Reconciliation. That’s a term which in practice had a rider: ‘pseudo’. It was all about hurting one way or another the majority community. It was not about inclusive nationalism, as it ought to have been. That again is a Yahapalana thing and yes, Sajith Premadasa is a minister in the Yahapalana Government.  

There’s more, but let’s focus on issues related to religion, secularism and national integrity.  Now these have been constant themes of this regime and those who supported it. The focus of course has been the removal of the special status of Buddhism (Article 9), which has anyway been negated by Articles 10 and 14. However, for all talk of secularism, there’s been dead silence by the vociferous secularist lobby on customary laws pertaining to religion.

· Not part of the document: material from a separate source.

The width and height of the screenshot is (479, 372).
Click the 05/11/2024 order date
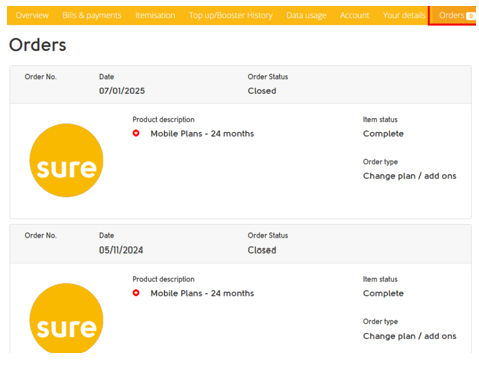(x=121, y=250)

The caveat ‘other than the marriages of Muslims’ in the Marriages (General) Ordinance No 19 of 1907 made more specific by the the Muslim Marriage  and Divorce Act No 13 of 1951 and the Marriages and Divorce (Kandyan) Act No 44 of 1952 have not caught attention. Strangely.  

If religion, as the likes of Mangala Samaraweera frequently claim, is a personal matter and not the business of the state, if the route to modernity involves a separation of state and religion and if a secular state is a non-negotiable when it comes to an integrated Sri Lanka that has reconciled community-based differences, then these things should be done away with. Surely?  

And yet, the entire debate in ‘civil society’ (can we call it a ‘Civil Society gaaya’ following Thenuwara’s pet peeve, the so-called ‘Ranaviru gaaya’?) has been about reforming and not repealing these archaic statues that stand in the way of everything they swear by (secularism, national integration and reconciliation). Why? 

Rev Athureliye Rathana Thero tabled three bills to repeal the aforementioned Acts. It hasn’t been taken up. It hasn’t generated any comment from the secularists. Child marriages, selective sanctioning of polygamy and so-called customary dress codes (Niqab and Burqa) are absolutely at odds with the kind of modernity that these ladies and gentlemen advocate for Sri Lanka.  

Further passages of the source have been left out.